## Exercise
Your job is to write out each record precisely as it stands.

## Data to process

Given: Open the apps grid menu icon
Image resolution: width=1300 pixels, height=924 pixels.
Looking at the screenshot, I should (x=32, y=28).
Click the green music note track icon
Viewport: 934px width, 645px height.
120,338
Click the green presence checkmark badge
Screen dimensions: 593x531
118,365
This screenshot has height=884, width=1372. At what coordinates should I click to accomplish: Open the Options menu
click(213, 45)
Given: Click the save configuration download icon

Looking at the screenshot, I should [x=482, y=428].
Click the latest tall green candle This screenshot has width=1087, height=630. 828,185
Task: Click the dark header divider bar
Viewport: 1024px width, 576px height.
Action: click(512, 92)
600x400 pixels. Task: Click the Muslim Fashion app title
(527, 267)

## Answer area
Given: Open the apps grid menu icon
Image resolution: width=1300 pixels, height=924 pixels.
Looking at the screenshot, I should (x=32, y=28).
Click the green music note track icon
Viewport: 934px width, 645px height.
120,338
Click the green presence checkmark badge
Screen dimensions: 593x531
118,365
This screenshot has height=884, width=1372. At what coordinates should I click to accomplish: Open the Options menu
click(213, 45)
Given: Click the save configuration download icon

Looking at the screenshot, I should [x=482, y=428].
Click the latest tall green candle This screenshot has width=1087, height=630. 828,185
Task: Click the dark header divider bar
Viewport: 1024px width, 576px height.
Action: click(512, 92)
600x400 pixels. Task: Click the Muslim Fashion app title
(527, 267)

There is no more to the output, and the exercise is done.